Monday, May 14, 2007

While in Paris Hilton is my favorite hotel chain.

In his Regarding Media column in the L.A. Times on Sunday, Tim Rutten raises a number of interesting questions regarding the proper role of the media when it comes to reporting the misbehavior of celebrities. After reading books like Anger's Hollywood Babylon, I wonder if Rutten’s doom and gloom is misplaced, but I get some of his point. There are interesting legal and philosophical concerns about a judge “making an example” out a defendant not based on the seriousness of her crime, but because she is infamous enough that other people will notice her fate. I’m going to ignore all of that to concentrate on one rather minor paragraph. Rutten writes,

If you inserted Paris Hilton's name into your grocery list and posted it on the web, you'd get tens of thousands of hits. They don't mean anything, but that hasn't stopped desperate news editors from grabbing onto what they mistake for useful information the way a drowning man or woman clutches at anything that might keep them afloat.

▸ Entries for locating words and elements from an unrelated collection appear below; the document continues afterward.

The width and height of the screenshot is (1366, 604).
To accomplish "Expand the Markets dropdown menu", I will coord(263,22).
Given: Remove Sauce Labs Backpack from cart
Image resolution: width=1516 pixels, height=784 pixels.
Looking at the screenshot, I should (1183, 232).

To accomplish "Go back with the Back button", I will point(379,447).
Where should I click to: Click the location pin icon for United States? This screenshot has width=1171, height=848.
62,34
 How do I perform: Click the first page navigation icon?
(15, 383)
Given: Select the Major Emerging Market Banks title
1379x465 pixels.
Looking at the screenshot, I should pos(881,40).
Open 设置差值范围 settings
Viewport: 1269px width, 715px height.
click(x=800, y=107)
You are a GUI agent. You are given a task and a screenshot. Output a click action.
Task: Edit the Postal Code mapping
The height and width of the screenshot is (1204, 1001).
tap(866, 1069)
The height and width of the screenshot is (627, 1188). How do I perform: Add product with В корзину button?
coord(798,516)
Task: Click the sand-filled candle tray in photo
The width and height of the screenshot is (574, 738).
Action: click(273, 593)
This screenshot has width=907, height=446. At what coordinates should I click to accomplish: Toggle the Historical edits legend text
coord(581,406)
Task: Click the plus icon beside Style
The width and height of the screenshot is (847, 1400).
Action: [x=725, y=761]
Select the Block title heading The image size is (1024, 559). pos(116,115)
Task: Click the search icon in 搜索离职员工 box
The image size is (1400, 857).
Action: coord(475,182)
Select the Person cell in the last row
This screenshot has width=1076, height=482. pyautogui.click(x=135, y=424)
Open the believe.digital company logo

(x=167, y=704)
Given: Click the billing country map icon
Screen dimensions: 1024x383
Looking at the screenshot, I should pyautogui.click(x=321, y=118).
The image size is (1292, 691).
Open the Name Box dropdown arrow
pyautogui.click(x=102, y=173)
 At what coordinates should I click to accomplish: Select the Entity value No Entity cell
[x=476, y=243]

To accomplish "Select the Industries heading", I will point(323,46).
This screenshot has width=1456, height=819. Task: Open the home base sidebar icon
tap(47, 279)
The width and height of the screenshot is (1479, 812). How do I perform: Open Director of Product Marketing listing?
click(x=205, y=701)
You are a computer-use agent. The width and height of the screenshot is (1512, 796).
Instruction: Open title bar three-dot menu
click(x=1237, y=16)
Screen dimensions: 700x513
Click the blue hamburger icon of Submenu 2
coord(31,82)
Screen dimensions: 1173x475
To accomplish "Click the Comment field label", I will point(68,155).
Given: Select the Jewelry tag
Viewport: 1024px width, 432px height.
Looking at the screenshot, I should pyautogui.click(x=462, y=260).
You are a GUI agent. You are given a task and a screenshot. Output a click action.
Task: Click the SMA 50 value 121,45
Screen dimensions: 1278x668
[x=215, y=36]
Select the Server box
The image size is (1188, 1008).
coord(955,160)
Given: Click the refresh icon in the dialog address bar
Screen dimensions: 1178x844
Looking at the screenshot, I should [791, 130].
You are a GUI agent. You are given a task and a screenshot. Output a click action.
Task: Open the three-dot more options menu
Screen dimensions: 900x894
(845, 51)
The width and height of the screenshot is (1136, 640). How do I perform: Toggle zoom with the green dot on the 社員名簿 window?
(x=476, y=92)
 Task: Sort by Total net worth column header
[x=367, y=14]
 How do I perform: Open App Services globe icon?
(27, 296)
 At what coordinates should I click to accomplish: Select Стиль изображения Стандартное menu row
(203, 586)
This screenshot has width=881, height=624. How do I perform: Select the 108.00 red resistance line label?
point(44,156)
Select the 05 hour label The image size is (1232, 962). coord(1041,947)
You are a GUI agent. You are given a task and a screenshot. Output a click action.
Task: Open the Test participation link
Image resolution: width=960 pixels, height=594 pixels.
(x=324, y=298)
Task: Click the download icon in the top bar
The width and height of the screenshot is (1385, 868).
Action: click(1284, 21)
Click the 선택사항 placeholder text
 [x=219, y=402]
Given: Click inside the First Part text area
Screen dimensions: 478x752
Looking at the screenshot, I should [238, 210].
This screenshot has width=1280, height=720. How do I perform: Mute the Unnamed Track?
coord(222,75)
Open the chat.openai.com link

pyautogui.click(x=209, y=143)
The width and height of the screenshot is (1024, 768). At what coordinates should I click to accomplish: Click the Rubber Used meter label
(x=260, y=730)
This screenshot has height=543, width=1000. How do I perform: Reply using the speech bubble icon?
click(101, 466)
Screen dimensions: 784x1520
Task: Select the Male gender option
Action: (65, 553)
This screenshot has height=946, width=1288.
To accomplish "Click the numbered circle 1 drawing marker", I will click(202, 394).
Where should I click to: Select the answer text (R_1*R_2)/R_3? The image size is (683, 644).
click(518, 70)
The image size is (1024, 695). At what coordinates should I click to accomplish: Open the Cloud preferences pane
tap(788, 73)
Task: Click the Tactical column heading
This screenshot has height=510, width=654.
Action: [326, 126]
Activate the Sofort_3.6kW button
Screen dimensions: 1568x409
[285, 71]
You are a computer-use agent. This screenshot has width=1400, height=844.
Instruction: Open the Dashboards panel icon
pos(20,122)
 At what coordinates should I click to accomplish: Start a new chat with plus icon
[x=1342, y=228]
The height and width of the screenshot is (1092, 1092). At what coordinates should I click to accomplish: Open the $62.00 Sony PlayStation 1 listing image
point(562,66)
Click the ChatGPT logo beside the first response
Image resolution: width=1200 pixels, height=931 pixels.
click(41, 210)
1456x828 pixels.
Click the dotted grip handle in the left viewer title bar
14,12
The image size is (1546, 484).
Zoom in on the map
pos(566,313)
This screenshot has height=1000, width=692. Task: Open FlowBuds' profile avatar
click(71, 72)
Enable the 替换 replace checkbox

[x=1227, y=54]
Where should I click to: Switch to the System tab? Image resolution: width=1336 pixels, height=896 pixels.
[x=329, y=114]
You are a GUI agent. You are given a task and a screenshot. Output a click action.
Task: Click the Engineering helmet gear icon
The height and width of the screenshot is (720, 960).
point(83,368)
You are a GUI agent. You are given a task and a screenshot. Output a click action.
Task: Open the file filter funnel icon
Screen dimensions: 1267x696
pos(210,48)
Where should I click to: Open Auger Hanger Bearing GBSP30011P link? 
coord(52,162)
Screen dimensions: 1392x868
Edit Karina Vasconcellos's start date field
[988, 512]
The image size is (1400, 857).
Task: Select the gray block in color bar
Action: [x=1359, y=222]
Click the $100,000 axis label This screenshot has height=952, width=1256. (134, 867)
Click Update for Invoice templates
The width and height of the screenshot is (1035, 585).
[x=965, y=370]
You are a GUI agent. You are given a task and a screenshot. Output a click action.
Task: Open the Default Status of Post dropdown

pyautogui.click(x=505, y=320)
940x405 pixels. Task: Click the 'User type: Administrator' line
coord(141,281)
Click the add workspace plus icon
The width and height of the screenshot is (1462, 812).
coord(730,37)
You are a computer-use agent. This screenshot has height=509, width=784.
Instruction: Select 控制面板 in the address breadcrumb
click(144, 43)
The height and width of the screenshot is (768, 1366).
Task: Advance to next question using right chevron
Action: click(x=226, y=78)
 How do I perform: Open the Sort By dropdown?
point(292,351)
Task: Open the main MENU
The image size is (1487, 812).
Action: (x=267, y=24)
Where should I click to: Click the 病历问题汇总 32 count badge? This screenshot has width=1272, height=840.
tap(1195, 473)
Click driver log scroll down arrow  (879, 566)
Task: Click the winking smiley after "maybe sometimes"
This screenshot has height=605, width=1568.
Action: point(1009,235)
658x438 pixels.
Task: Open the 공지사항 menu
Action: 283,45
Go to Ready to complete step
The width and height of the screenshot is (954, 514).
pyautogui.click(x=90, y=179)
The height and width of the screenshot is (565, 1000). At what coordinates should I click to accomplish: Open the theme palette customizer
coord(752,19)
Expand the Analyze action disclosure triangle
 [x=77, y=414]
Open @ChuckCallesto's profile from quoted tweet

Now, obviously, Rutten was exaggerating; there is no way that Cinerati, by posting the name Paris Hilton repeatedly in an otherwise unrelated story, would generate tens of thousands of hits in extra traffic. I think that Rutten’s point is that Paris Hilton, or Lindsay Lohan, or Britney Spears, are known brands, which, by themselves, empty of all other content, generate interest and, thus, readership. The question remains, however, how much traffic would we generate if we repeated the words Paris Hilton over and over again? Will we see an appreciable spike in readership?

So, watch this space for updates. We’ll try to keep you apprised so that if it does in fact work you too can drive traffic to your site by incorporating the words Paris and Hilton in your posts.